The second problem is what several people have observed - that no matter how long you leave ntpd running, it will never peer with another server. The problem here is that ntpd, by design, cannot correct for an error of more than about 500 parts per million (ppm). The default configuration of the slug has an error of about 10000 ppm, which is twenty-fold too much error for ntpd to correct.

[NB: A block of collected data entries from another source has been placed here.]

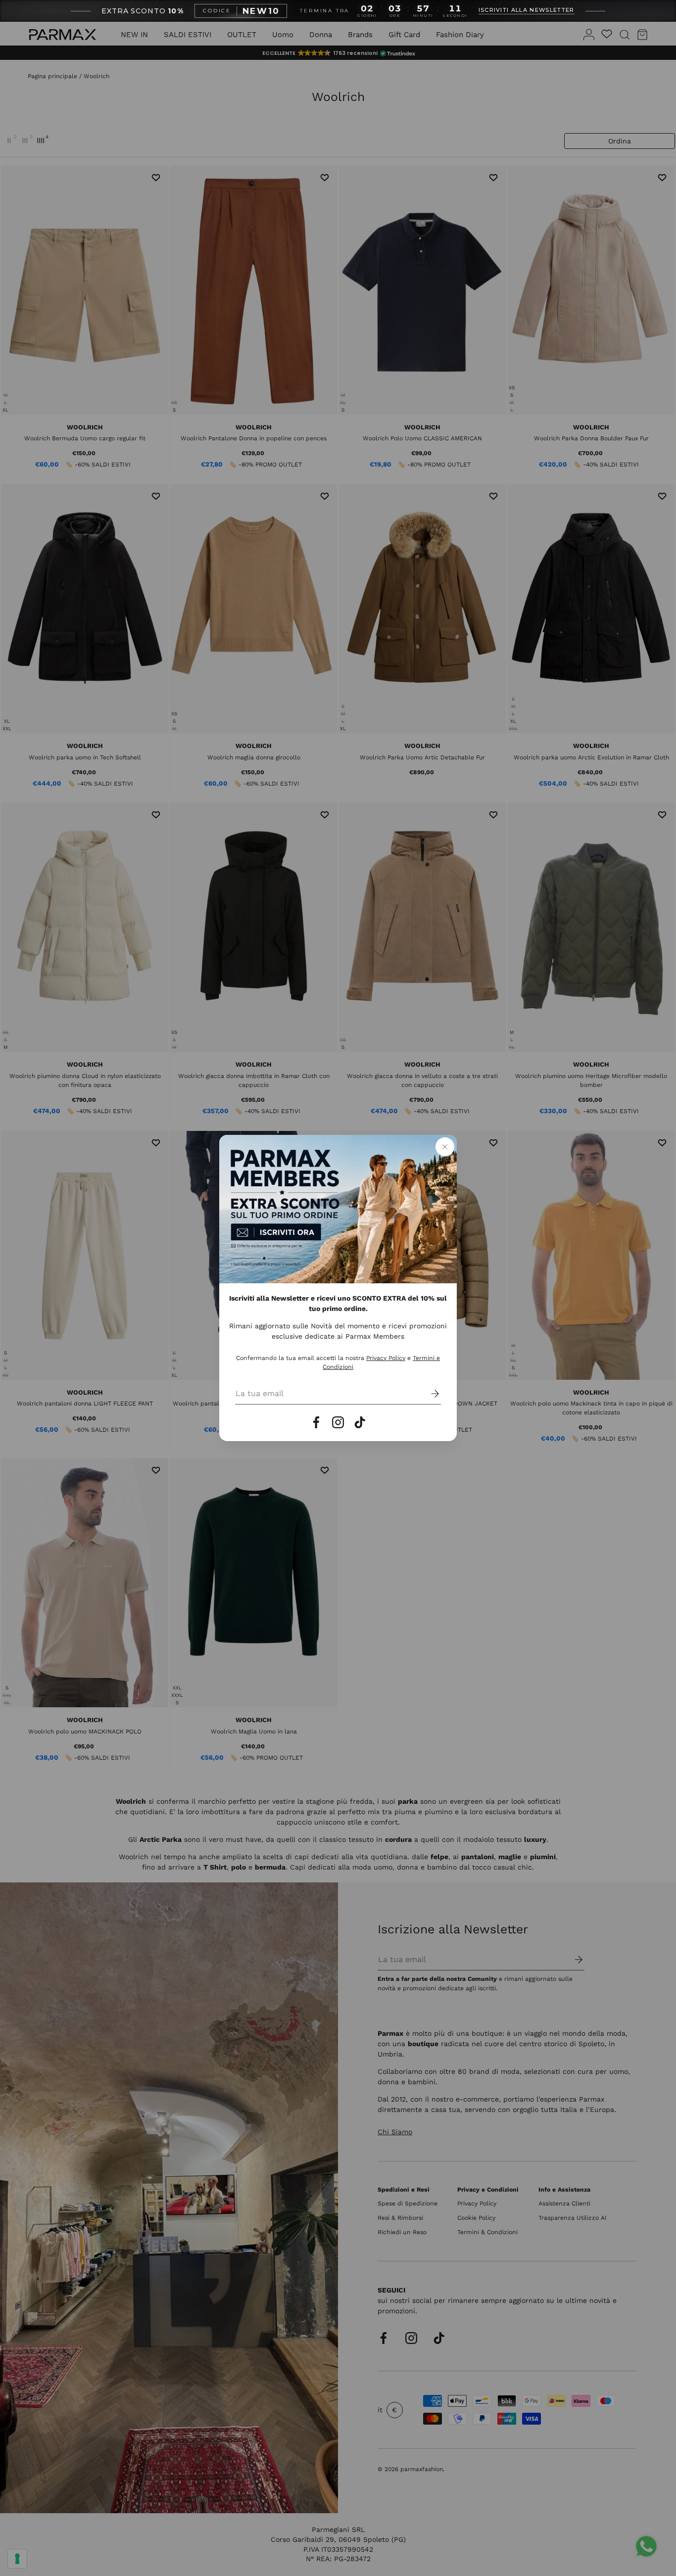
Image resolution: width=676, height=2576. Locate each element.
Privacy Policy (385, 1358)
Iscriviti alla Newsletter (527, 10)
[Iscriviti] (428, 1393)
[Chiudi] (444, 1146)
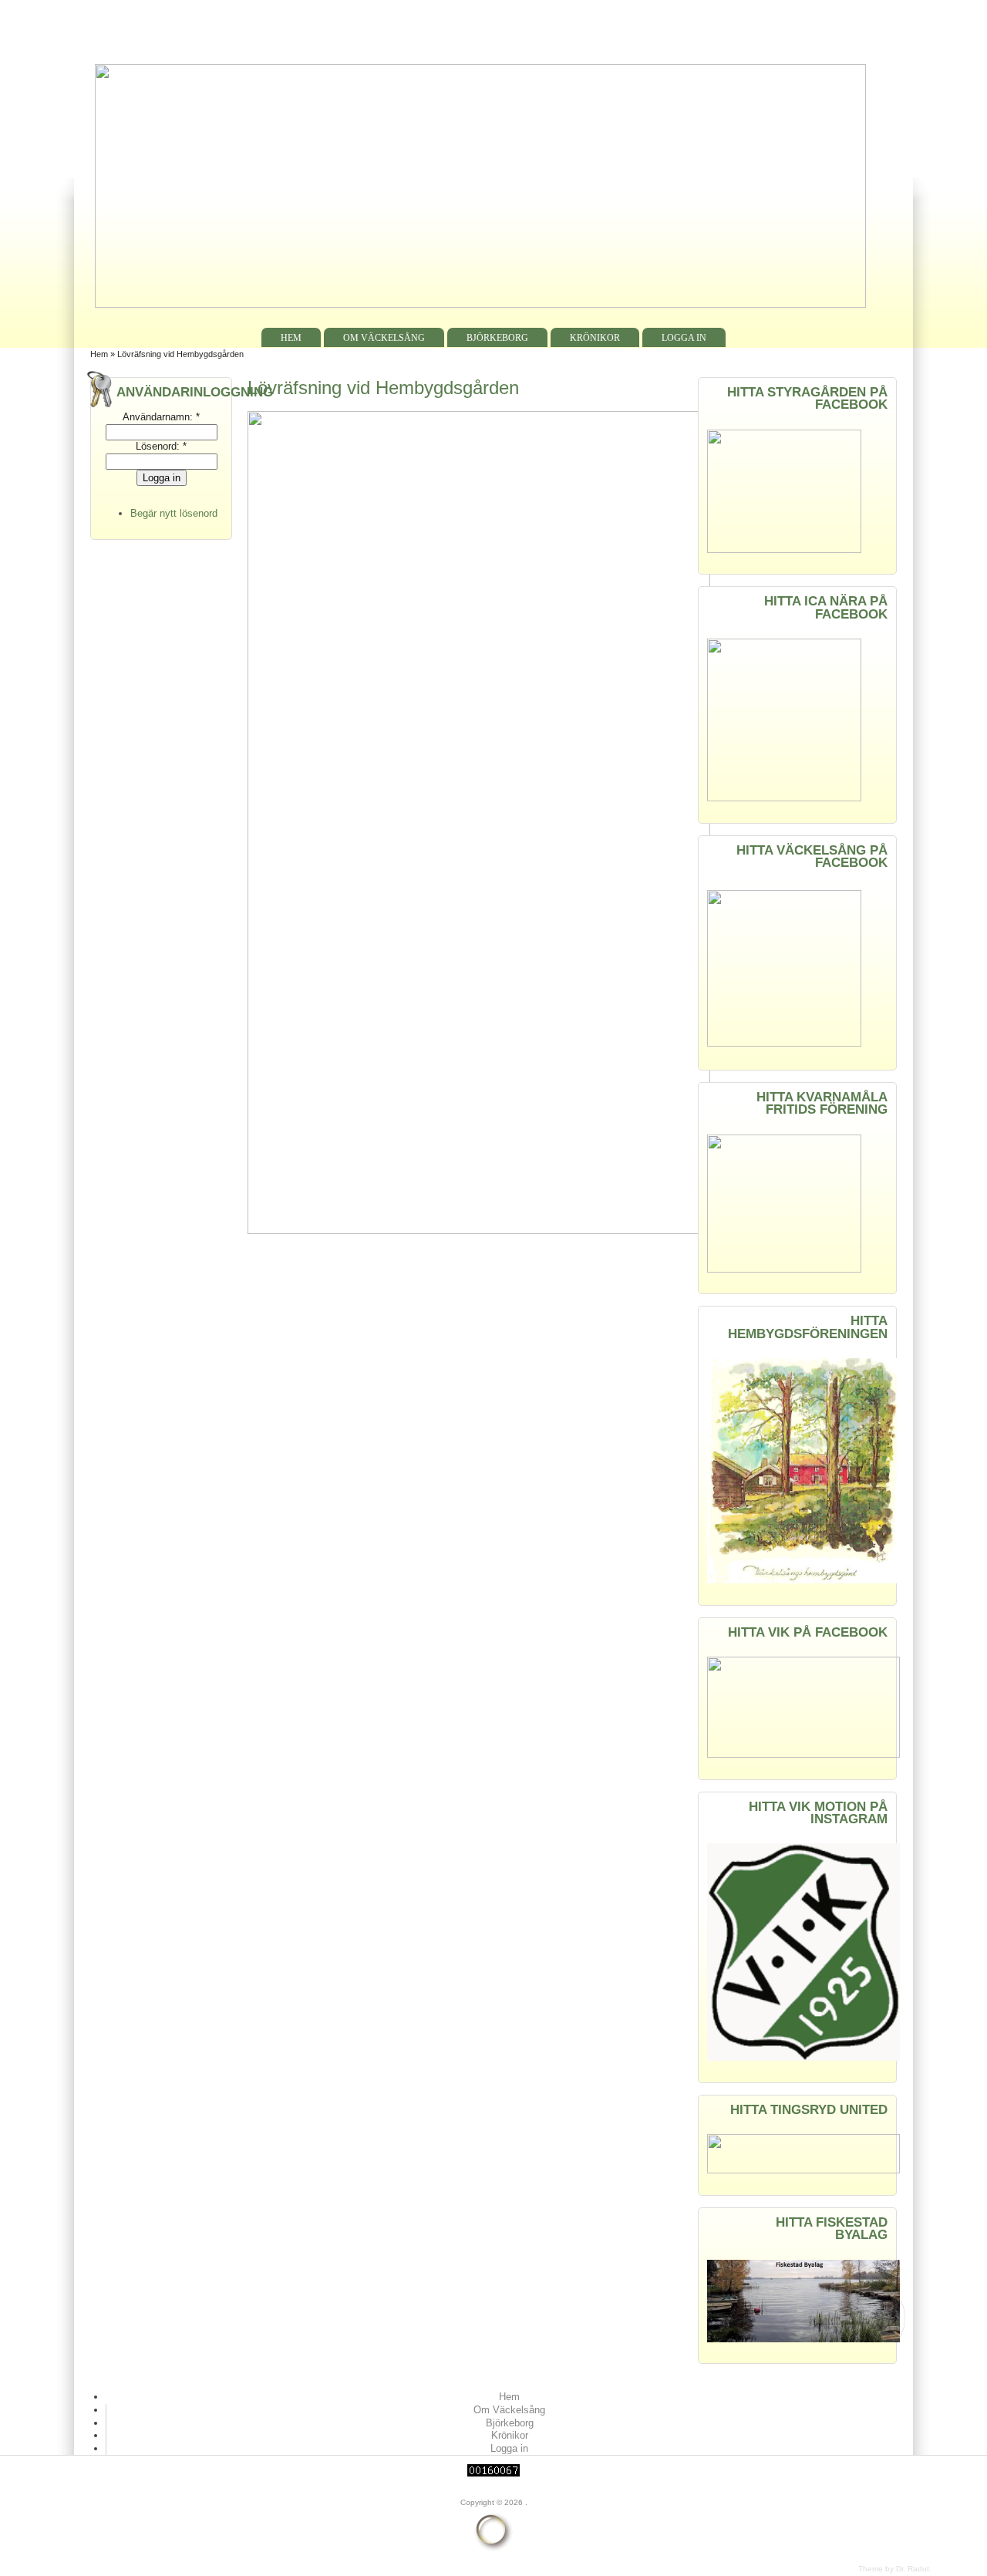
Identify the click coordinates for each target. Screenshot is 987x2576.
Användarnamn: (161, 417)
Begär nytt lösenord (173, 513)
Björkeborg (497, 337)
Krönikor (595, 337)
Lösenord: (161, 446)
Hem (291, 337)
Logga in (684, 337)
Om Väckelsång (384, 337)
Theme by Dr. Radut (893, 2568)
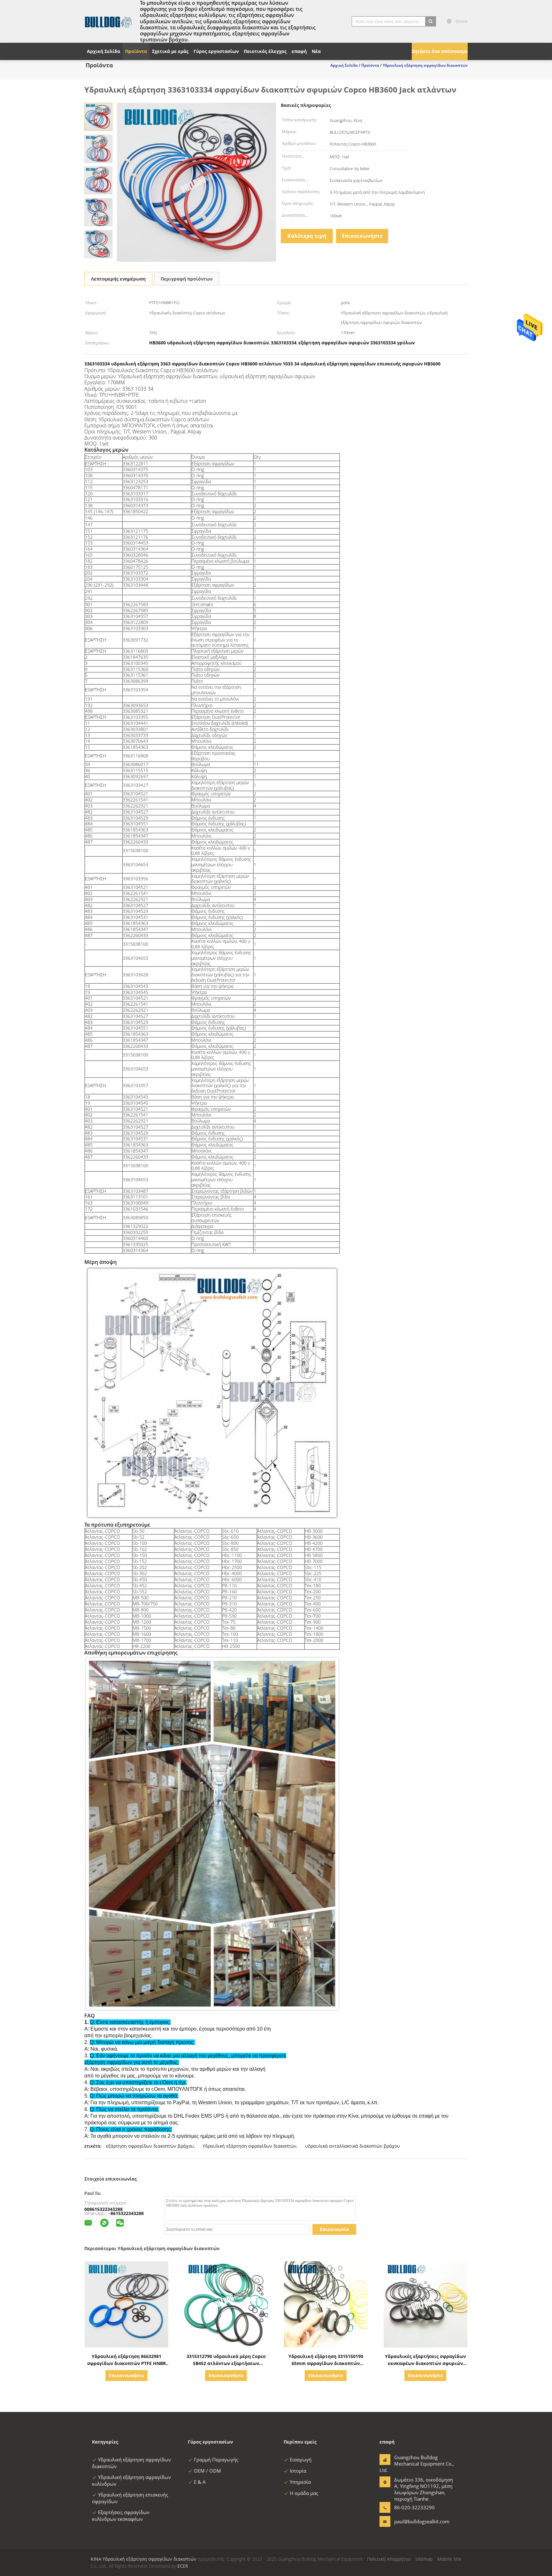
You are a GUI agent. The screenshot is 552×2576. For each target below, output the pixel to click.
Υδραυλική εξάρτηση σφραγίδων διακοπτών (249, 2146)
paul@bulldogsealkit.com (414, 2521)
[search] (430, 21)
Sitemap (424, 2559)
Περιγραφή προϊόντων (186, 279)
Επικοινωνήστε (362, 235)
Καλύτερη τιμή (307, 235)
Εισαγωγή (300, 2459)
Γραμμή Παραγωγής (216, 2459)
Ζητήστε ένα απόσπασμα (440, 51)
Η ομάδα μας (304, 2493)
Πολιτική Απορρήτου (389, 2559)
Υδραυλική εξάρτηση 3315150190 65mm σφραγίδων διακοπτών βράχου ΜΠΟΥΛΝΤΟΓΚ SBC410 (325, 2363)
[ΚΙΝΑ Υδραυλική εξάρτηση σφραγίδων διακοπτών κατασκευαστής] (108, 21)
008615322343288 (103, 2209)
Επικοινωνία (334, 2229)
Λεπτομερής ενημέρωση (118, 279)
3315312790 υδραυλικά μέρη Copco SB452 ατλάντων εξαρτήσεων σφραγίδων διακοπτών (226, 2363)
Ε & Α (200, 2482)
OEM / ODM (207, 2470)
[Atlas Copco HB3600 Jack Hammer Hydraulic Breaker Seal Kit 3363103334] (98, 116)
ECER (182, 2566)
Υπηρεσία (300, 2482)
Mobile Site (449, 2559)
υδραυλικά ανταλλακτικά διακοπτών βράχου (352, 2146)
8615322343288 (127, 2213)
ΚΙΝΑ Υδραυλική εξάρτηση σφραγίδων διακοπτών (143, 2559)
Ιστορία (298, 2470)
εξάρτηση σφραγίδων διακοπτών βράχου (150, 2146)
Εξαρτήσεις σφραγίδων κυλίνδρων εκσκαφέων (121, 2515)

The cause of the slug's terrible timekeeping is actually a kernel value that controls how many microseconds are added to the clock for every clock interrupt- this value is referred to as tick. The slug comes configured with a value of 9903 when it boots. However, if you measure the clock drift of the slug and calculate the correction, using for example the instructions at this page then you will find that the correct value should be 10000. Interestingly enough, 10000 is also the value on every other Linux box I have available to test, so why the slug ships with a value that is so clearly wrong is beyond me. Can anyone else explain this? Why didn't Linksys fix this in their firmware instead of implementing the hwclock kludge? (The answer is simple incompetence - they fixed it, but the wrong way so doubled their problem. The problem has, however been fixed in the latest iterations of the Openslug 2.6-series NSLU2 kernel, coincidentally included in Openslug 2.6 and higher)

In any event, to make this correction permanently, we will edit the /opt/etc/init.d/S77ntp script. You should have the ntp package installed at this point, but not running. If it is running, issue a killall ntpd to get rid of it.

Edit /opt/etc/init.d/S77ntp and add a line to call tickadj with an argument of 10000. For example, my script looks like the following:

 
#!/bin/sh

if [ -n "`pidof ntpd`" ]; then 
    /bin/killall ntpd 2>/dev/null
fi

if [ ! -d /var/spool/ntp ] ;  then
    mkdir -p /var/spool/ntp
fi

# correct the incorrect tick value on the slug before starting ntpd!
/opt/bin/tickadj 10000

/opt/bin/ntpd \
  -c /opt/etc/ntp/ntp.conf \
  -f /var/spool/ntp/ntp.drift \
  -s /var/spool/ntp \
  -k /opt/etc/ntp \
  -l /var/spool/ntp/ntp.log

This will ensure that the tick value is set properly before ntpd loads.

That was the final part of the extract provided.